*Task requirements:*
Reproduction of part of the material below, pictures omitted: copy exactly, and only, the lines starting with the one with "Uncheck the airline header checkbox" and going on through the one with "Task: Click the".

(Dataset content)

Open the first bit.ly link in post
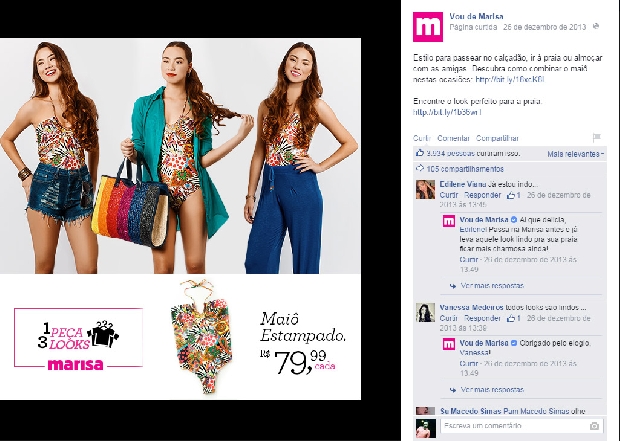coord(510,79)
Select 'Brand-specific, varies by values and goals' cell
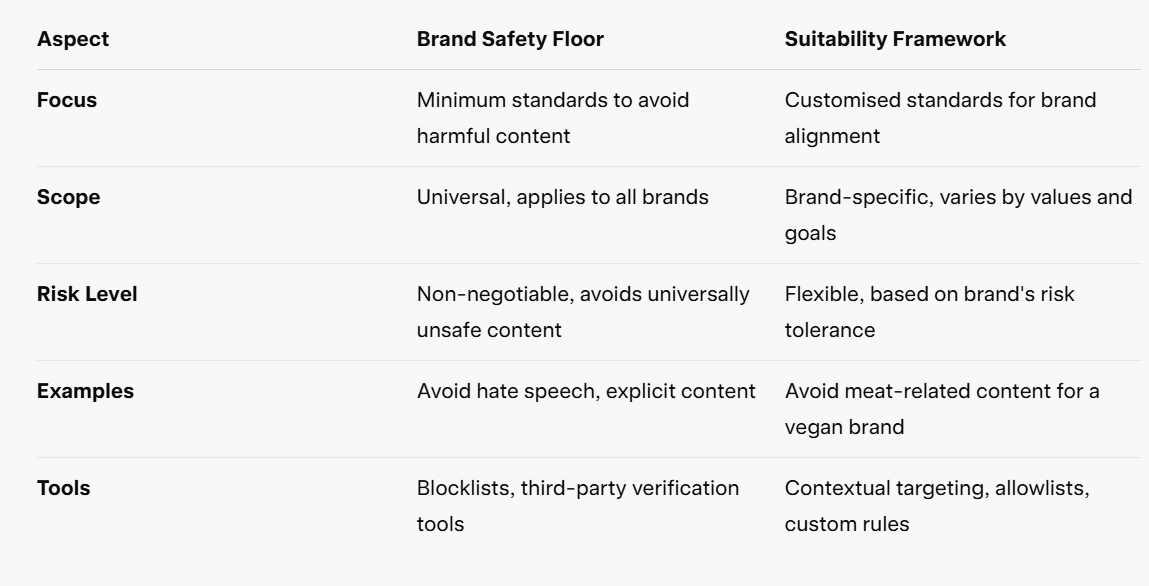The height and width of the screenshot is (586, 1149). (958, 215)
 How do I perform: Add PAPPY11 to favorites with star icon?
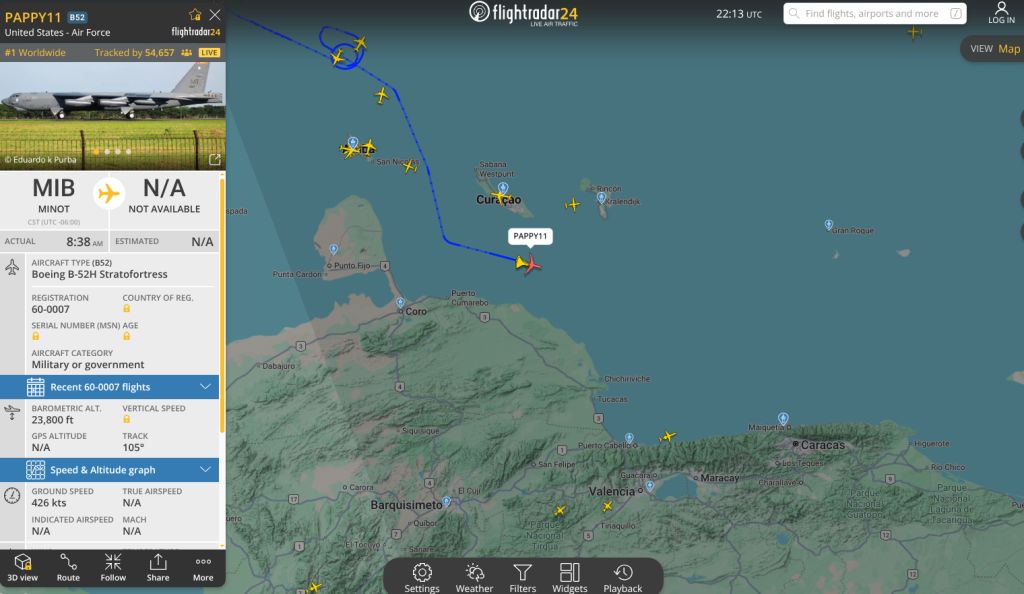[195, 15]
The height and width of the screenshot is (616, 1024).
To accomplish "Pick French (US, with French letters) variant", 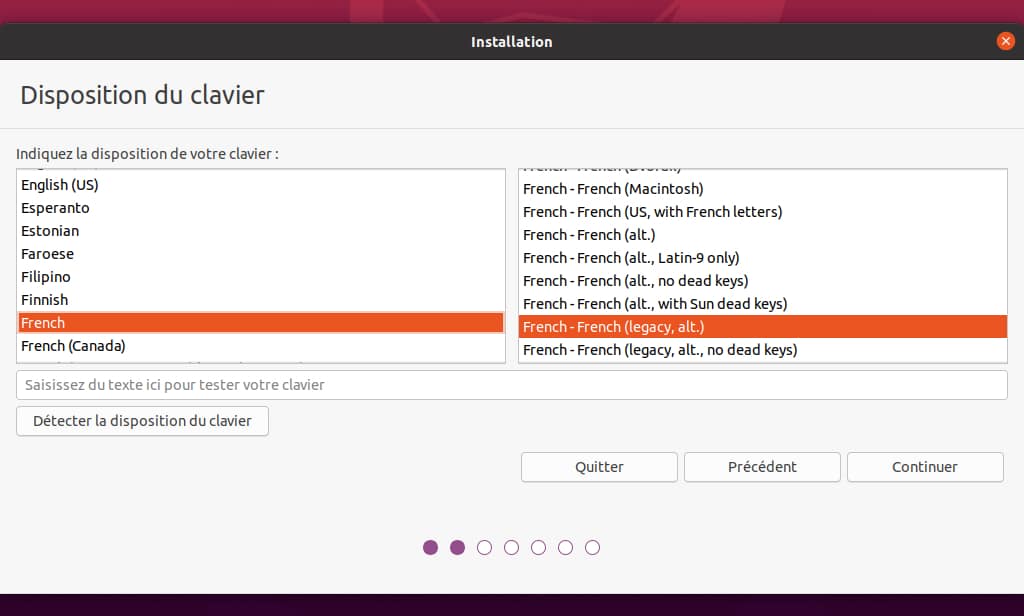I will (x=652, y=212).
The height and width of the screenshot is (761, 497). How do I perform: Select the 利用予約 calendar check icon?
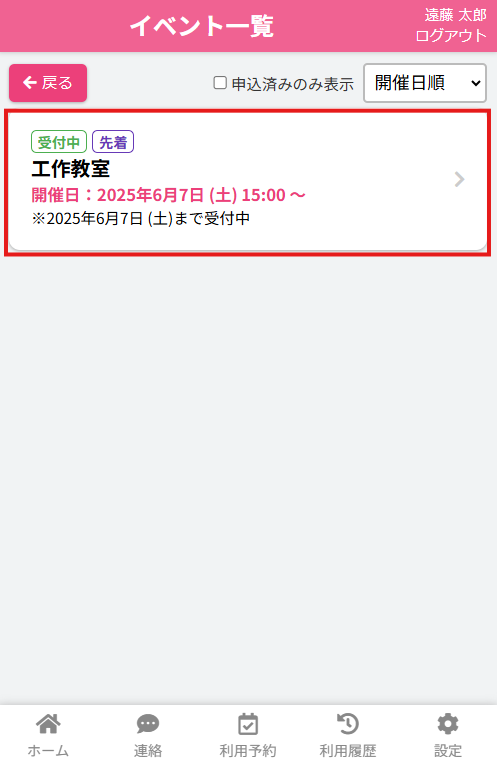[248, 724]
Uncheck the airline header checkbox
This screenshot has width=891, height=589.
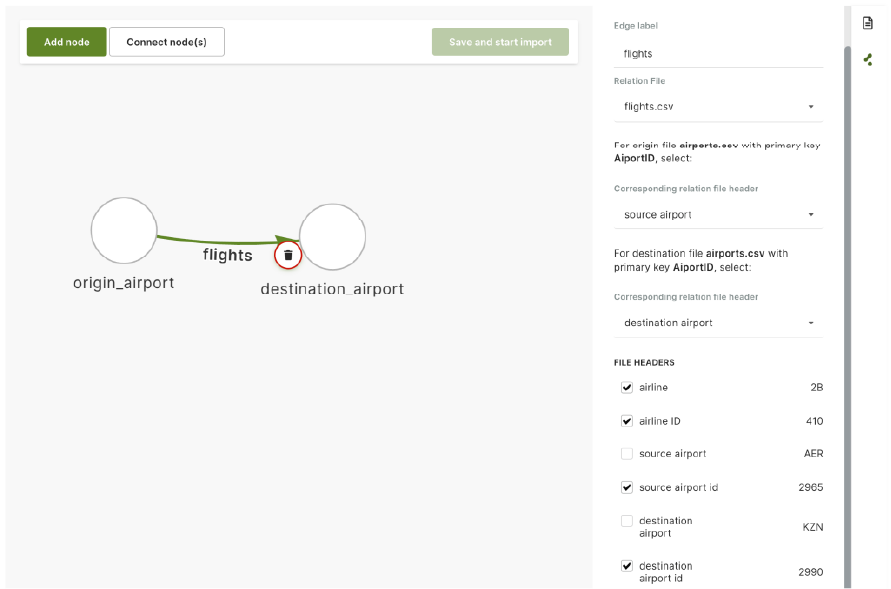[627, 387]
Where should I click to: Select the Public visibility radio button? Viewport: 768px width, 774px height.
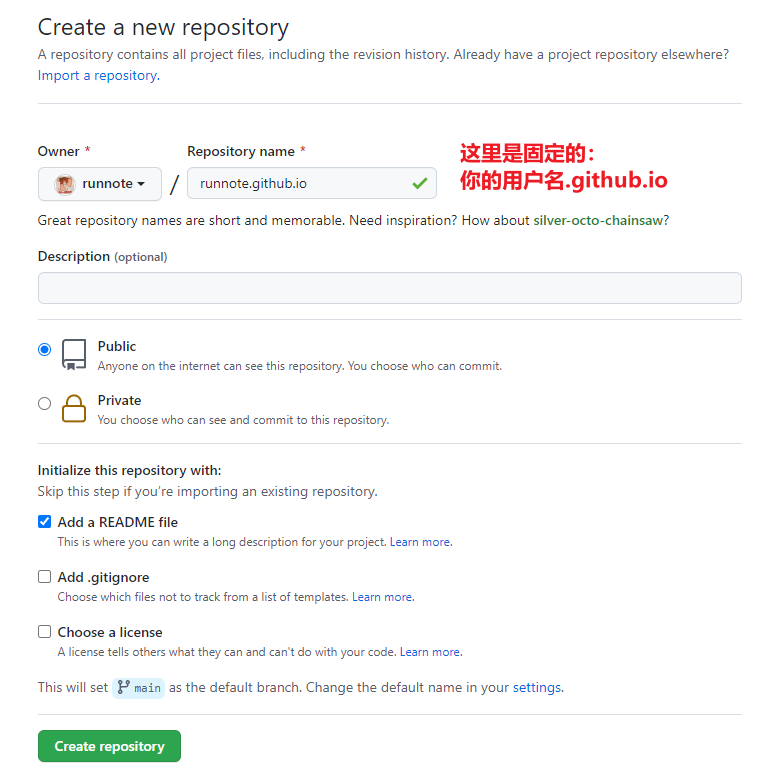44,349
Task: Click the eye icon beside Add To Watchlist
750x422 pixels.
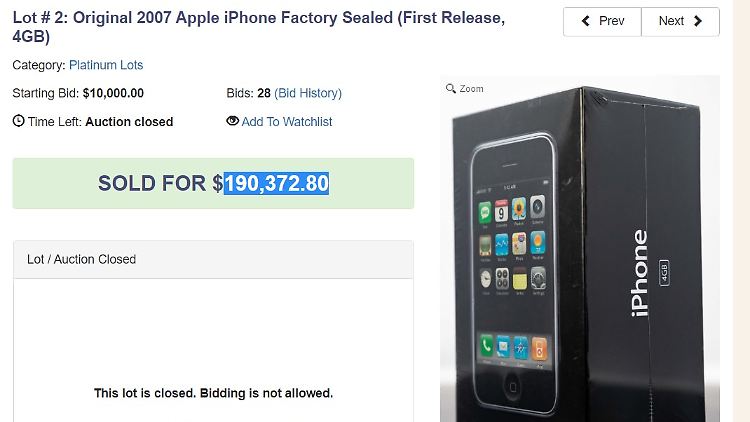Action: 233,122
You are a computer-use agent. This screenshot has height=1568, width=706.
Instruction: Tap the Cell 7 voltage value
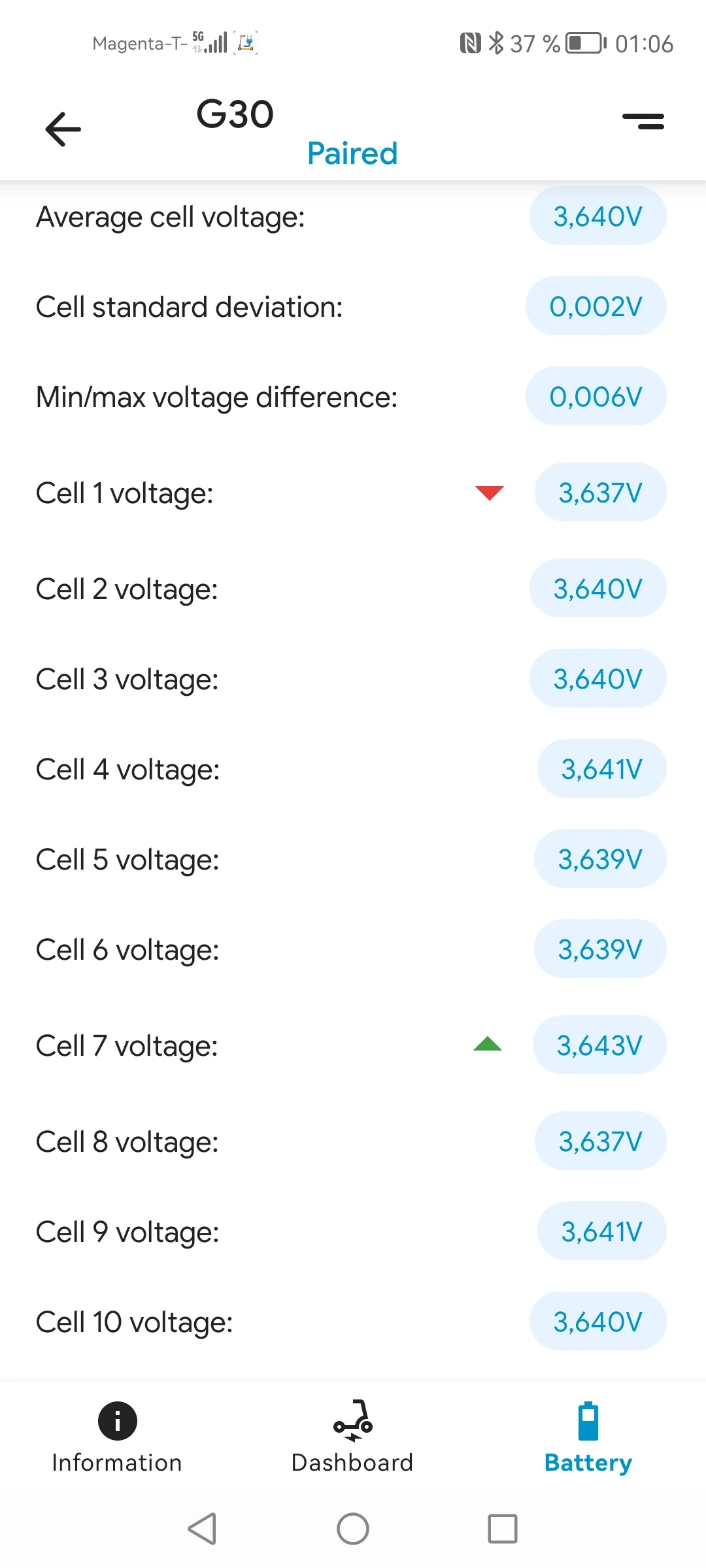point(599,1045)
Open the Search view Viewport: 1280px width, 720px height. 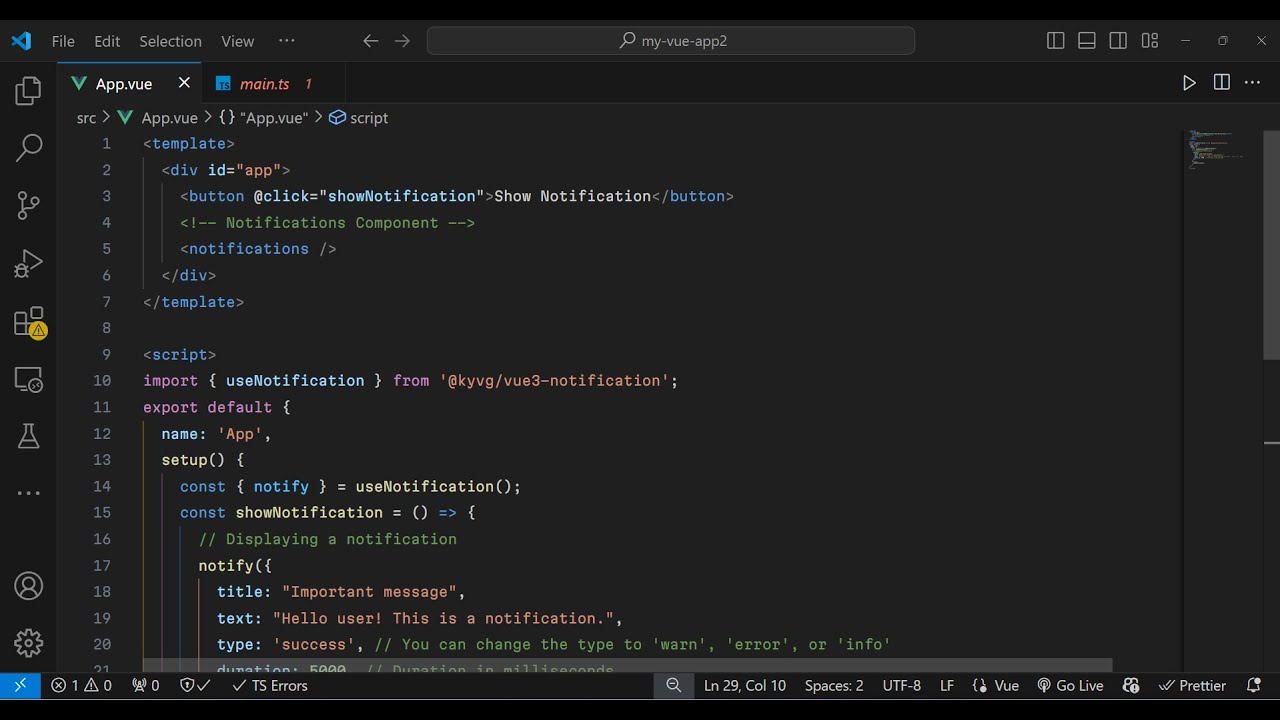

(End Dataset content)

*Task output:*
Uncheck the airline header checkbox
This screenshot has width=891, height=589.
[627, 387]
Where should I click to: Select the Public visibility radio button? Viewport: 768px width, 774px height.
44,349
Task: Click the eye icon beside Add To Watchlist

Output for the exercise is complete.